TOP ABSTRACT INTRODUCTION MATERIALS AND METHODS RESULTS DISCUSSION REFERENCES

 
Nutrition has a marked impact on reproduction in mammals. Undernutrition reduces the secretion of LH, probably as a consequence of its effects on GnRH release from hypothalamic neurons [1–4]. A variety of metabolic fuels, hormones, and neurotransmitters have been implicated in the communication of nutritional status to centers that control reproduction [5, 6], and evidence now supports the contention that leptin, a protein hormone synthesized mainly by adipocytes, plays a major role in this communication network [7–9].

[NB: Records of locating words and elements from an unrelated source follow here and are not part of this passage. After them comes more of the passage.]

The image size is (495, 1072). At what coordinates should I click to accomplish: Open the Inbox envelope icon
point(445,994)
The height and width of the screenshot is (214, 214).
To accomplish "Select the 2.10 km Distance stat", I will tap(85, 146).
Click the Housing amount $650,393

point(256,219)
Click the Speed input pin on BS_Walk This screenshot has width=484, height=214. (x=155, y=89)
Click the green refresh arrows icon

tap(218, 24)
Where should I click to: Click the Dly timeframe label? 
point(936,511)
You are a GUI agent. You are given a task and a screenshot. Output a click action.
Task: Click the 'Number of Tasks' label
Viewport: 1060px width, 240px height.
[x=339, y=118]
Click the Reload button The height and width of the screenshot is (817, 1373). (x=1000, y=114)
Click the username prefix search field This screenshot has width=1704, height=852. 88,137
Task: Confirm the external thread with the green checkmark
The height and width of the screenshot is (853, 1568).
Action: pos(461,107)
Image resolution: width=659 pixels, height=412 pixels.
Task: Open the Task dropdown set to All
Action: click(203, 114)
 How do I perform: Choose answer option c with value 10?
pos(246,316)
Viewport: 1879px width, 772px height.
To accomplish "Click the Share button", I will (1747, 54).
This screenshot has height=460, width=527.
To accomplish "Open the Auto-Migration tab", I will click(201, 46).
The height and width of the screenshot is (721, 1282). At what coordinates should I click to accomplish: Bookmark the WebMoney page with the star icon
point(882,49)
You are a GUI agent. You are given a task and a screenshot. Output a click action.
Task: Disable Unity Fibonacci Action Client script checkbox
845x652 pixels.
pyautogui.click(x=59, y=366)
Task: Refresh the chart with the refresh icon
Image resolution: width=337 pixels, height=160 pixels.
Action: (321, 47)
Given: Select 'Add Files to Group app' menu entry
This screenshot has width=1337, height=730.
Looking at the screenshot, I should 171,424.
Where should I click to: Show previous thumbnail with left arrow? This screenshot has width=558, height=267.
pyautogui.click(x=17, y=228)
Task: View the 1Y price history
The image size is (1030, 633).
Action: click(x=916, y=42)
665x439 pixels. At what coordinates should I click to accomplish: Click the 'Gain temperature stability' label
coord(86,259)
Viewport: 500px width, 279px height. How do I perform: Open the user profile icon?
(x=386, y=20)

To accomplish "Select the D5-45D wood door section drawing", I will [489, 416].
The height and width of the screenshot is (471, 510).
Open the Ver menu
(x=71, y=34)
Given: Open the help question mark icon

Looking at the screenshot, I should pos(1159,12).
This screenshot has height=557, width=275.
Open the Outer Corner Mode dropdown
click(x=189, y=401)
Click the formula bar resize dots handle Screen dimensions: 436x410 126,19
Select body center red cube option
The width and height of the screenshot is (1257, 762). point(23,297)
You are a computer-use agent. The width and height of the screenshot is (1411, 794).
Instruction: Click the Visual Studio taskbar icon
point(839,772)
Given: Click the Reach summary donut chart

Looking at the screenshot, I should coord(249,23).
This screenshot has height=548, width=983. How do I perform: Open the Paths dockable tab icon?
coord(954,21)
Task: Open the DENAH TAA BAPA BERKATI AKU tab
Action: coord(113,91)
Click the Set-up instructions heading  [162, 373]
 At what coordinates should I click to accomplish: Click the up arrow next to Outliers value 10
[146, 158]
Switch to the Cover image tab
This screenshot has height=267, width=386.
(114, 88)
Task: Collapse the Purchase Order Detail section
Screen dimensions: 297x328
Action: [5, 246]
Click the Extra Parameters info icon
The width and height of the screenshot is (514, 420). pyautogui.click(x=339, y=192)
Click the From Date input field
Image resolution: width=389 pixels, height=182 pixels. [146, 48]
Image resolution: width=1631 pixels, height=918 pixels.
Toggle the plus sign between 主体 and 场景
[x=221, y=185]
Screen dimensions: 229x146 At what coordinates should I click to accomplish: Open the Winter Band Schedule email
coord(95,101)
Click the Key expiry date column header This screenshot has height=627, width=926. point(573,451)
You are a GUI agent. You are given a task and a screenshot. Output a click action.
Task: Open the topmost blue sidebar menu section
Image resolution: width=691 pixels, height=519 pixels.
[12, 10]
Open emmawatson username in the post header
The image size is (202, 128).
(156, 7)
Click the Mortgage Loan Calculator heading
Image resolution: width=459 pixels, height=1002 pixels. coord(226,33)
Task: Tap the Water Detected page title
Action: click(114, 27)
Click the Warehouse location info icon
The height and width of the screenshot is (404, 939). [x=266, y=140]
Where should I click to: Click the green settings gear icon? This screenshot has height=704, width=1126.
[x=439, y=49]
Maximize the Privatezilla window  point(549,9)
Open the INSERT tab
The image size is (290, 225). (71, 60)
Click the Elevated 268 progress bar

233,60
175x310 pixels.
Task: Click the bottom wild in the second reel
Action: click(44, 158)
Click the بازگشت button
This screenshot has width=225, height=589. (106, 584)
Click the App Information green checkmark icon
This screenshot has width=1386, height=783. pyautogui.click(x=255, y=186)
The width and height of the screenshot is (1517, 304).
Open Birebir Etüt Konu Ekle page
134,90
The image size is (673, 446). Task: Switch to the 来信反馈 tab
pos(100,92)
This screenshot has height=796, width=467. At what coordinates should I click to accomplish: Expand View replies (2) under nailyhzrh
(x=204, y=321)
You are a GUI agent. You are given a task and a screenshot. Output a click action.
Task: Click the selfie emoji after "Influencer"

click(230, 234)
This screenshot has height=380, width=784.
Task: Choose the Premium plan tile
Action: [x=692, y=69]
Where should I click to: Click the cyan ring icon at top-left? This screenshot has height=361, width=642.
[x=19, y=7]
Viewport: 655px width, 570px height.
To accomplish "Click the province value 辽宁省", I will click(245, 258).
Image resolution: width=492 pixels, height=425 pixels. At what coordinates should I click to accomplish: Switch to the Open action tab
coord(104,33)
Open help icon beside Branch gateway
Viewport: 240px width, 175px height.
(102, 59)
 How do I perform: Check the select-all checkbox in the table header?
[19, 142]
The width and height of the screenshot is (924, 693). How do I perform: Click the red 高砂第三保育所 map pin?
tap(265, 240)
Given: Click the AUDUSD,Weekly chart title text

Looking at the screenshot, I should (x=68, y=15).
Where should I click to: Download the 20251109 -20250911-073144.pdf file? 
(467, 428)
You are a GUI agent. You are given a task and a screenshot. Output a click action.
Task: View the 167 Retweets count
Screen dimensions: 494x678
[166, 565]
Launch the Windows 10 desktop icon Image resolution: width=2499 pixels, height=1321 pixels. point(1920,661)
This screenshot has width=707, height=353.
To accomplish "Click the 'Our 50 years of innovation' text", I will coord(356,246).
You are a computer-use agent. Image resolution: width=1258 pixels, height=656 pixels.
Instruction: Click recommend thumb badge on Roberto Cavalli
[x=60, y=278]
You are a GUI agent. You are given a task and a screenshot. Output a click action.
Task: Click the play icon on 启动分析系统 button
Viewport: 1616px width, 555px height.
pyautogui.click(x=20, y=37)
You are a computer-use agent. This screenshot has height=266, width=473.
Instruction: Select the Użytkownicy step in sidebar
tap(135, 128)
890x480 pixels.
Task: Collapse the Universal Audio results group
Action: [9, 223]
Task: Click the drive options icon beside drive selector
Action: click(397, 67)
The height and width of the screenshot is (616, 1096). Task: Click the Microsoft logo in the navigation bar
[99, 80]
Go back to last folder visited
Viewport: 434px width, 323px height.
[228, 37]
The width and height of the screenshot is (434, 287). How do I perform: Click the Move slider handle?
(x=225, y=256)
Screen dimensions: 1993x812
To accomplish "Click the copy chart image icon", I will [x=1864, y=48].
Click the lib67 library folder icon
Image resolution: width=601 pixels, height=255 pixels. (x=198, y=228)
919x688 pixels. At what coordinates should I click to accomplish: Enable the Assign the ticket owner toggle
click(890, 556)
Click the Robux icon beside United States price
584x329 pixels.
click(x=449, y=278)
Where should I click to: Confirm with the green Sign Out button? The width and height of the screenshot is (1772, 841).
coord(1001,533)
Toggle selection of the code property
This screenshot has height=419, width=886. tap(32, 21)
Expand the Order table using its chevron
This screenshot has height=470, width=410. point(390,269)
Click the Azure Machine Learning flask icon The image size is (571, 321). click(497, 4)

In ruminants, it is generally recognized that the link between the central reproductive axis and acute changes in nutrient intake is less distinct than that in monogastrics, and short-term feed restriction, as a general rule, does not measurably reduce pulsatile LH release [10, 11]. However, this belief has been tempered by recent observations in our laboratory [12] and the laboratories of others [13] involving heifers and castrated rams. In prepubertal heifers, circulating leptin, leptin mRNA in adipose tissue, and LH pulsatility are reduced by short-term fasting [12]. Moreover, 72-h feed restriction reduces pulsatile LH release in estradiol-implanted, castrated ram lambs [13], and subcutaneous administration of human leptin (hleptin) prevents these changes. Collectively, these and other observations indicate that the interactions between estradiol negative feedback, body energy reserves, and perhaps maturity of the central reproductive axis are important determinants of the response to acute diet restriction in ruminants. Importantly, these responses may be linked to circulating leptin, to changes in responsiveness to leptin, or to interactions between leptin and other metabolic hormones. Thus, leptin could potentially provide information on the availability of energy stores that can be used during periods of nutrient restriction. However, no investigations have examined these relationships in mature cattle.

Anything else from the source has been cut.